By the universal consent of mankind, the name of Charles Darwin was, even during his lifetime, among those of the few great leaders who stand forth for all time as the creative spirits who have founded and legislated for the realm of science. It is too soon to estimate with precision the full value and effect of his work. The din of controversy that rose around him has hardly yet died down, and the influence of the doctrines he propounded is extending into so many remote departments of human inquiry, that a generation or two may require to pass away before his true place in the history of thought can be definitely fixed. But the judgment of his contemporaries as to his proud pre-eminence is not likely ever to be called in question. He is enrolled among Dii majorum gentium, and there he will remainto the end of the ages. When he was laid beside the illustrious dead in Westminster Abbey, there arose far and wide a lamentation as of personal bereavement. Thousands of mourners who had never seen him, who knew only his writings, and judged of the gentleness and courtesy of his nature from these, and from such hearsay reports as passed outward from the privacy of his country home, grieved as for the loss of a friend. It is remarkable that probably no scientific man of his day was personally less familiar to the mass of his fellow-countrymen. He seemed to shun all the usual modes of contact with them. His weak health, domestic habits, and absorbing work kept him in the seclusion of his own quiet home. His face was seldom to be seen at the meetings of scientific societies, or at those gatherings where the discoveries of science are expounded to more popular audiences. He shrank from public controversy, although no man was ever more vigorously attacked and more completely misrepresented. Nevertheless, when he died the affectionate regret that followed him to the grave, came not alone from his own personal friends, but from thousands of sympathetic mourners in all parts of the world, who had never seen or known him. Men had ample material for judging of his work, and in the end had given judgment with general acclaim. Of the man himself, however, they could know but little, yet enough of his character shone forth in his work to indicate its tenderness and goodness. Men instinctively felt him to be in every way one of the great ones of the earth, whose removal from the living world leaves mankind poorer in moral worth as well as in intellect.
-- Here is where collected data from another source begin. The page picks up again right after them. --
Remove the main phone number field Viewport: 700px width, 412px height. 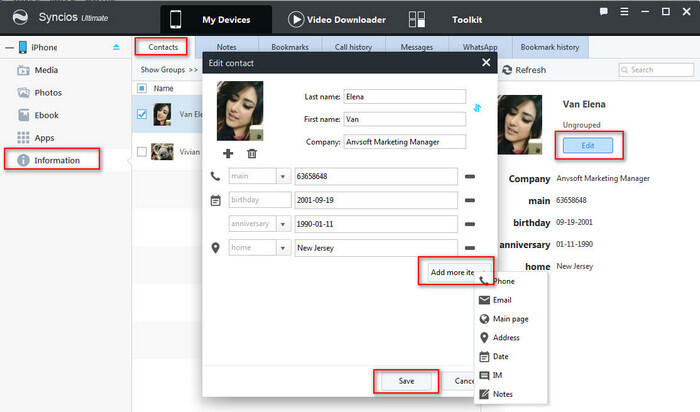coord(470,176)
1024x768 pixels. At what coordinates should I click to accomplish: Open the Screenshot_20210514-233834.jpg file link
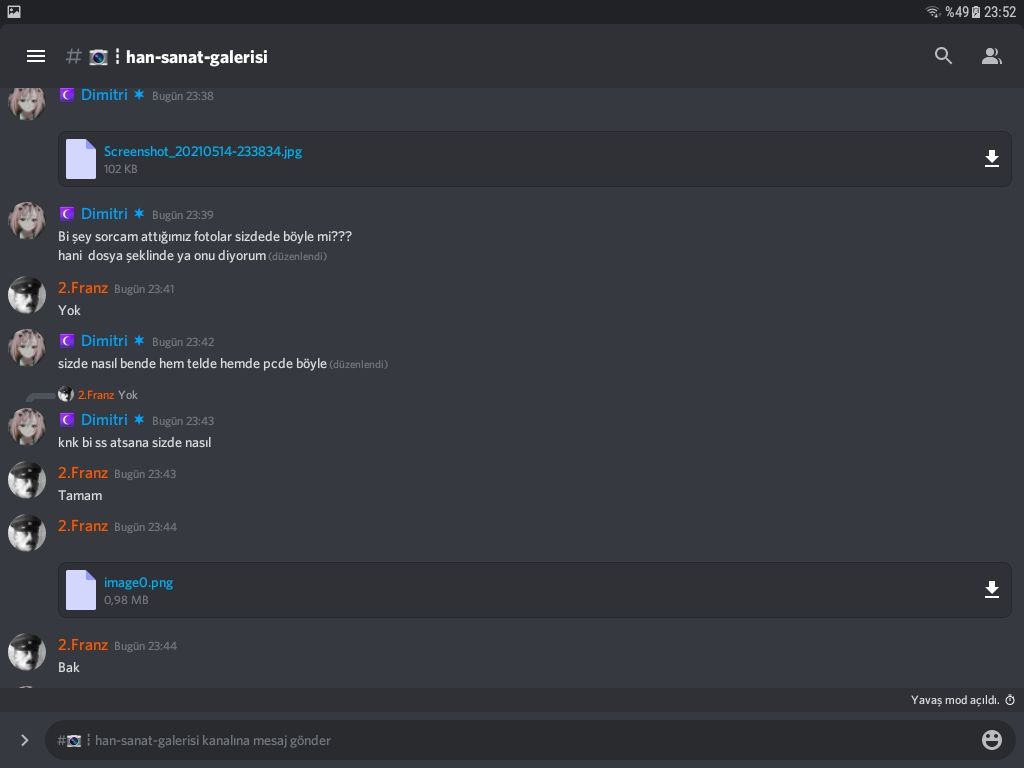click(203, 151)
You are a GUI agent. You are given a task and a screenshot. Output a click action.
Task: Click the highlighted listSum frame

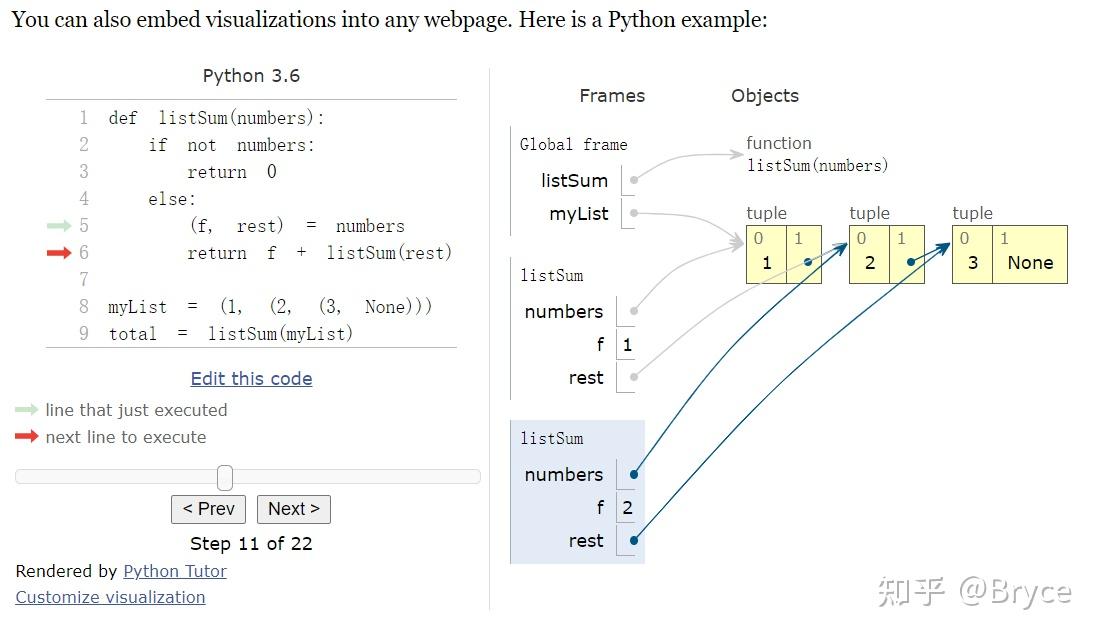577,493
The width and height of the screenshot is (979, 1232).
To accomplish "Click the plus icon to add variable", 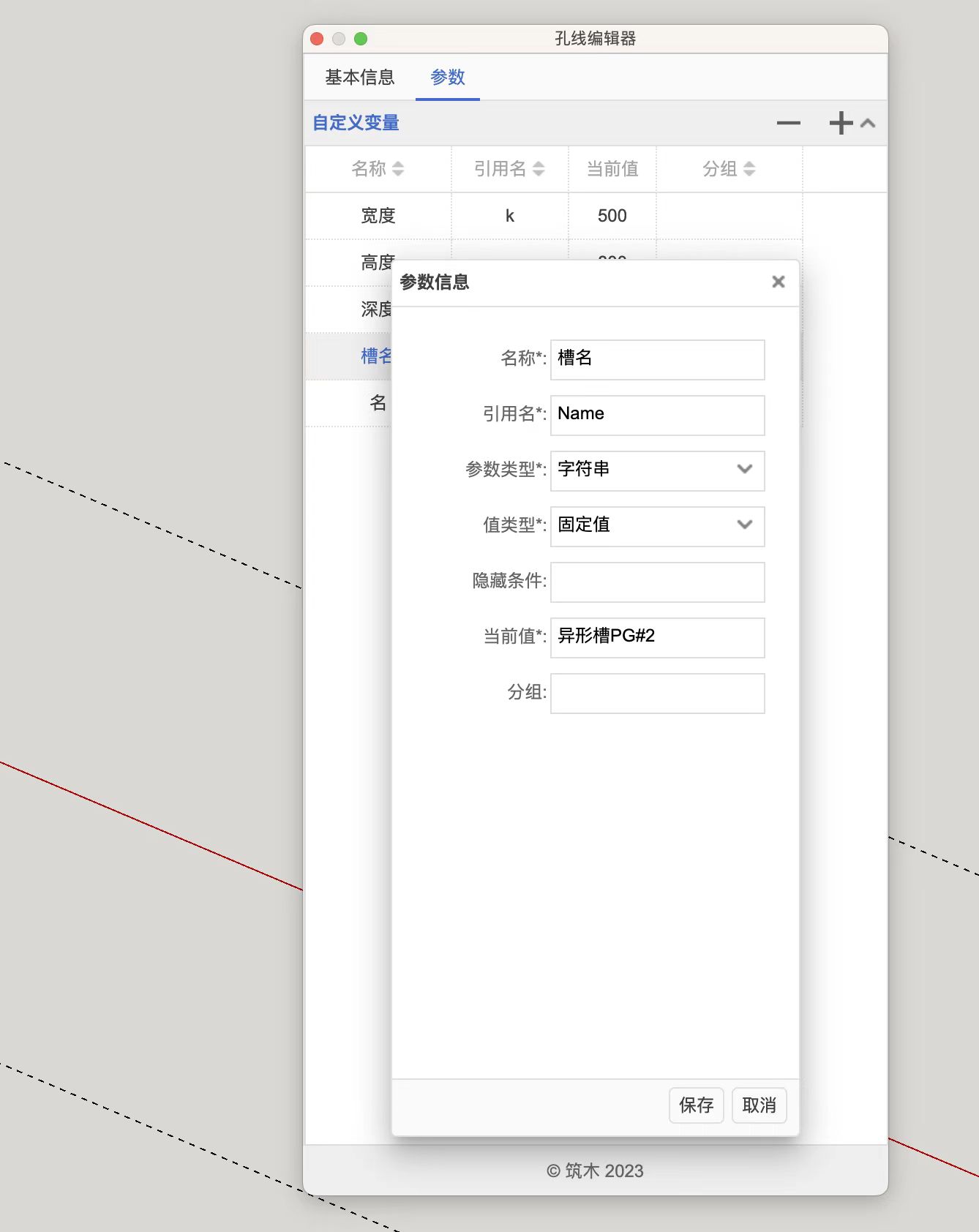I will [x=841, y=123].
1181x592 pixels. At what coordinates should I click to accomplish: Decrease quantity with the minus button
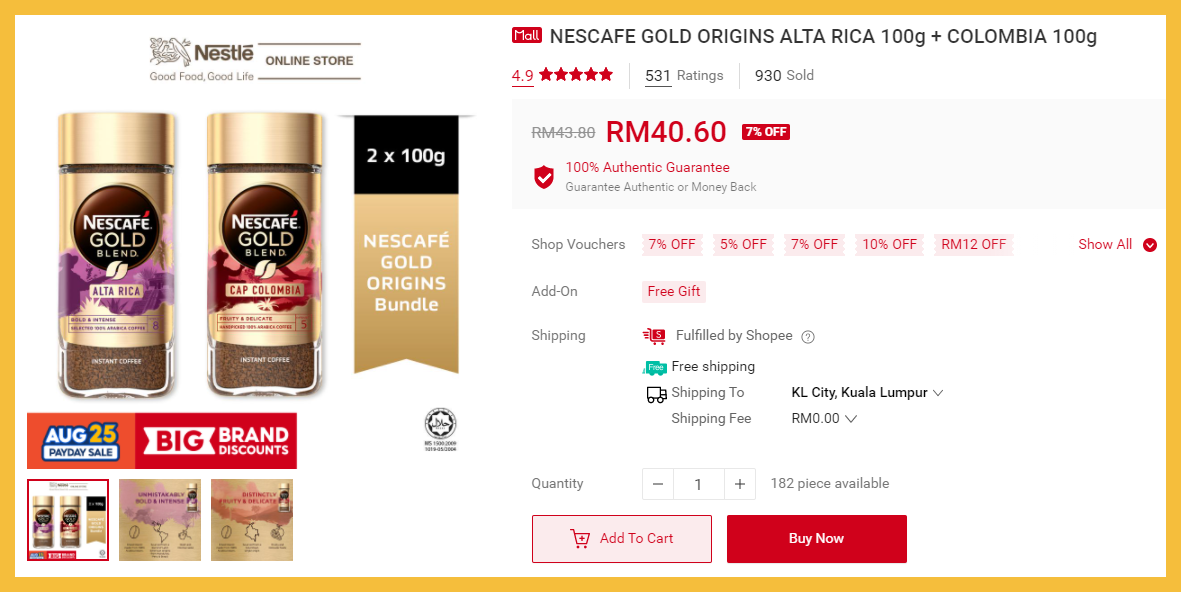pos(658,484)
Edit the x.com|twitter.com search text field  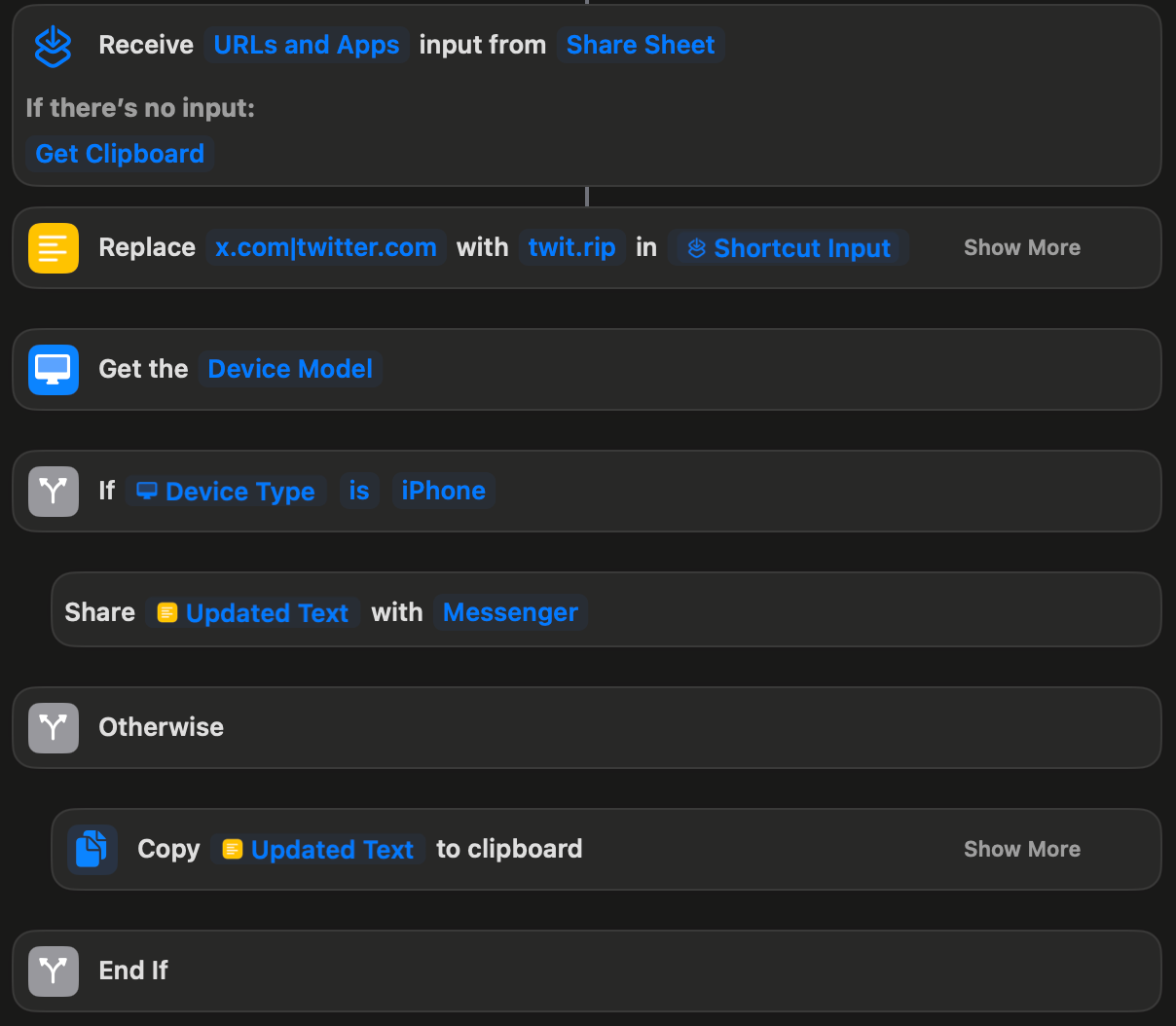pos(325,248)
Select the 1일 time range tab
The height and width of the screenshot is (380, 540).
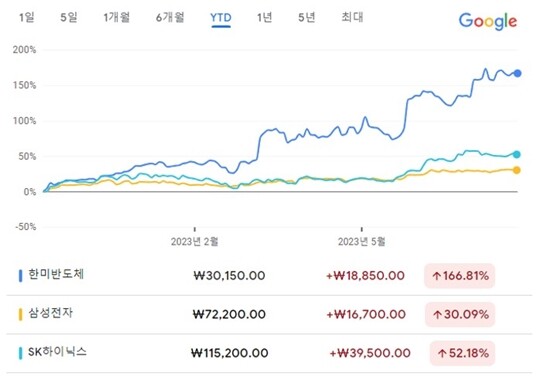[x=27, y=17]
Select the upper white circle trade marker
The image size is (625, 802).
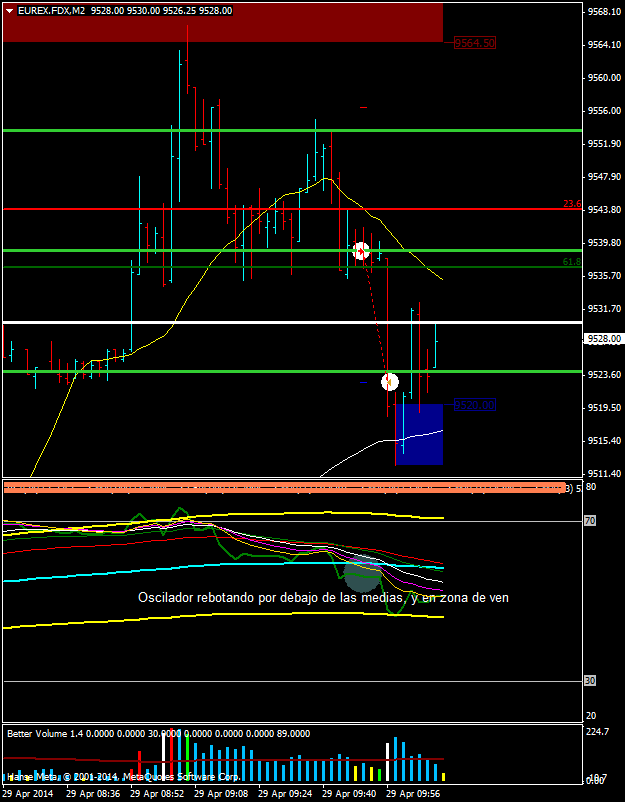[361, 250]
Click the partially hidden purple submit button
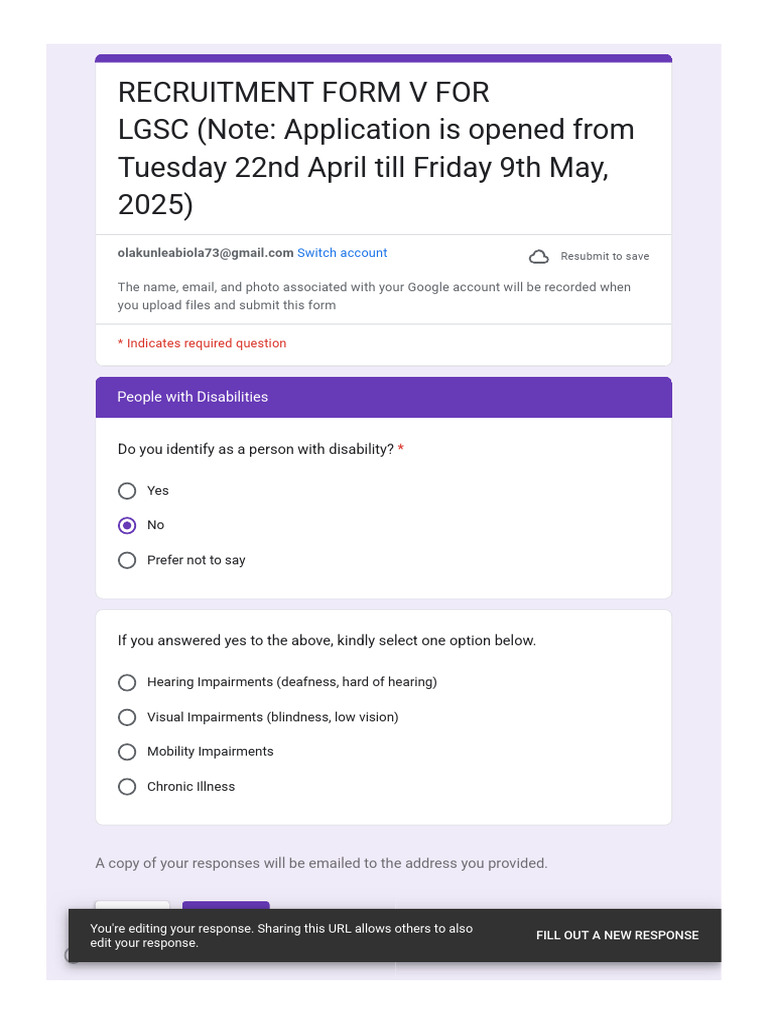Screen dimensions: 768x1024 pos(226,905)
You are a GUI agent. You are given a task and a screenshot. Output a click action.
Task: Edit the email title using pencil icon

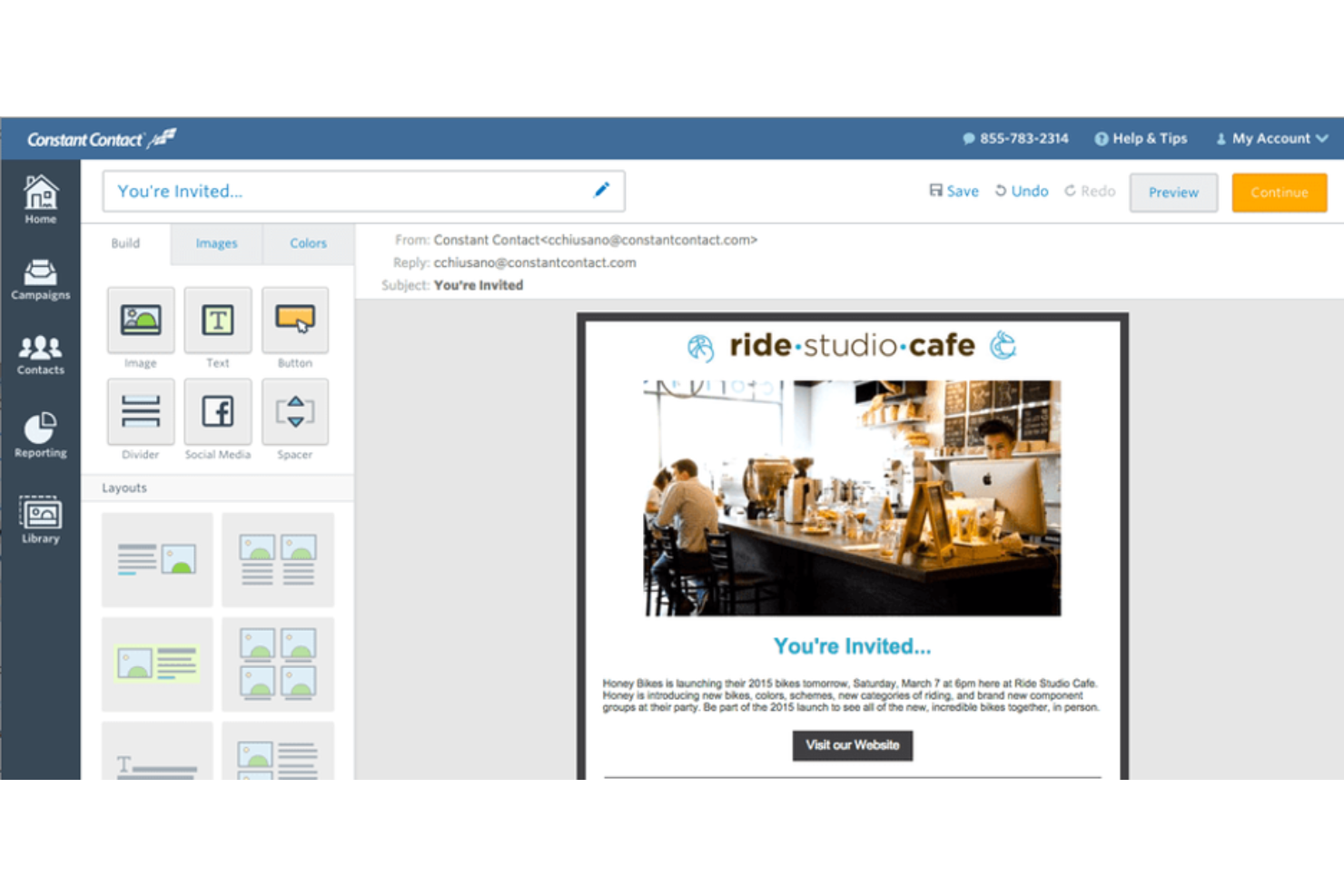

Charles Darwin came of a family which from the beginning of the sixteenth century had been settled on the northern borders of Lincolnshire. Several of his ancestors had been men of literary taste and scientific culture, the most noted of them being his grandfather, Erasmus Darwin, the poet and philosopher. His father was a medical man in large practice at Shrewsbury, and his mother a daughter of Josiah Wedgwood, of Etruria. Some interesting reminiscences are given of the father, who must have been a man of uncommon strength of character. He left a large fortune, and thus provided for the career his son was destined to fulfil. Of his own early life and later years, Darwin has left a slight but most interesting sketch in an autobiographical fragment, written late in life for his children, and without any idea of its ever being published. Shortly before his mother's death, in 1817, he was sent, when eight years old, to a day-school in his native town. But even in the period of childhood he had chosen the favorite occupation of his life: "My taste for natural history," he says, "and more especially for collecting, was well developed. I tried to make out the names of plants, and collected all sorts of things—shells, seals, franks, coins, and minerals. The passion for collecting which leads a man to be a systematic naturalist, a virtuoso, or a miser, was very strong in me, and was clearly innate, as none of my sisters and brothers ever had this taste."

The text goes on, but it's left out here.